▶ **Problem details**
Please copy the data below line for line, with no changes.
** START Records **
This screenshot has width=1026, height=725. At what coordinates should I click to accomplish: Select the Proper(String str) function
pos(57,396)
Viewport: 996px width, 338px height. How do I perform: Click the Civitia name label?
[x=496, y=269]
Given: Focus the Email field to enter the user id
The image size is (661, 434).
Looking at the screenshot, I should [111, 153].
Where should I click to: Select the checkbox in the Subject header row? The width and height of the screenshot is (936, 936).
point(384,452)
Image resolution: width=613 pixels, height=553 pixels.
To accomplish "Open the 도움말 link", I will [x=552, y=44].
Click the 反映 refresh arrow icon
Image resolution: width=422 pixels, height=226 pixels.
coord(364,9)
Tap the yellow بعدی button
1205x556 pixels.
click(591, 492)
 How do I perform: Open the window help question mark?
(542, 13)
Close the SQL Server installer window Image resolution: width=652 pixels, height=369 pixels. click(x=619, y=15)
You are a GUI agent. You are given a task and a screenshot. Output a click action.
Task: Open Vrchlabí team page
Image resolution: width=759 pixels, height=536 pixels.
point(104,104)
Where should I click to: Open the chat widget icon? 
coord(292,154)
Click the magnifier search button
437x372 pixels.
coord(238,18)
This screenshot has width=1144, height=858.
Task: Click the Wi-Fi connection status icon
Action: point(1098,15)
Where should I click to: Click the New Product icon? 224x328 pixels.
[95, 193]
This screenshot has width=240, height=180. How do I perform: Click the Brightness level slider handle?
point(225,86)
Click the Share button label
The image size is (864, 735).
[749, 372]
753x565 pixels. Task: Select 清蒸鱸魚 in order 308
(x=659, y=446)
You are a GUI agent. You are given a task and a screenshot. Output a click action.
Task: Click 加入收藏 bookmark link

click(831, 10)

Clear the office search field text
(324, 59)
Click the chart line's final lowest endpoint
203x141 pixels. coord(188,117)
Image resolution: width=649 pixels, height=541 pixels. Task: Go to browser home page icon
** END Records **
▶ **Complete response**
This screenshot has width=1026, height=725. At what coordinates should I click to accomplish: Select the Proper(String str) function
pos(57,396)
Viewport: 996px width, 338px height. How do I perform: Click the Civitia name label?
[x=496, y=269]
Given: Focus the Email field to enter the user id
The image size is (661, 434).
Looking at the screenshot, I should [111, 153].
Where should I click to: Select the checkbox in the Subject header row? The width and height of the screenshot is (936, 936).
point(384,452)
Image resolution: width=613 pixels, height=553 pixels.
To accomplish "Open the 도움말 link", I will [x=552, y=44].
Click the 反映 refresh arrow icon
Image resolution: width=422 pixels, height=226 pixels.
coord(364,9)
Tap the yellow بعدی button
1205x556 pixels.
click(591, 492)
 How do I perform: Open the window help question mark?
(542, 13)
Close the SQL Server installer window Image resolution: width=652 pixels, height=369 pixels. click(x=619, y=15)
You are a GUI agent. You are given a task and a screenshot. Output a click action.
Task: Open Vrchlabí team page
Image resolution: width=759 pixels, height=536 pixels.
point(104,104)
Where should I click to: Open the chat widget icon? 
coord(292,154)
Click the magnifier search button
437x372 pixels.
coord(238,18)
This screenshot has width=1144, height=858.
Task: Click the Wi-Fi connection status icon
Action: point(1098,15)
Where should I click to: Click the New Product icon? 224x328 pixels.
[95, 193]
This screenshot has width=240, height=180. How do I perform: Click the Brightness level slider handle?
point(225,86)
Click the Share button label
The image size is (864, 735).
[749, 372]
753x565 pixels. Task: Select 清蒸鱸魚 in order 308
(x=659, y=446)
You are a GUI agent. You are given a task and a screenshot. Output a click action.
Task: Click 加入收藏 bookmark link

click(831, 10)

Clear the office search field text
(324, 59)
Click the chart line's final lowest endpoint
203x141 pixels. coord(188,117)
Image resolution: width=649 pixels, height=541 pixels. Task: Go to browser home page icon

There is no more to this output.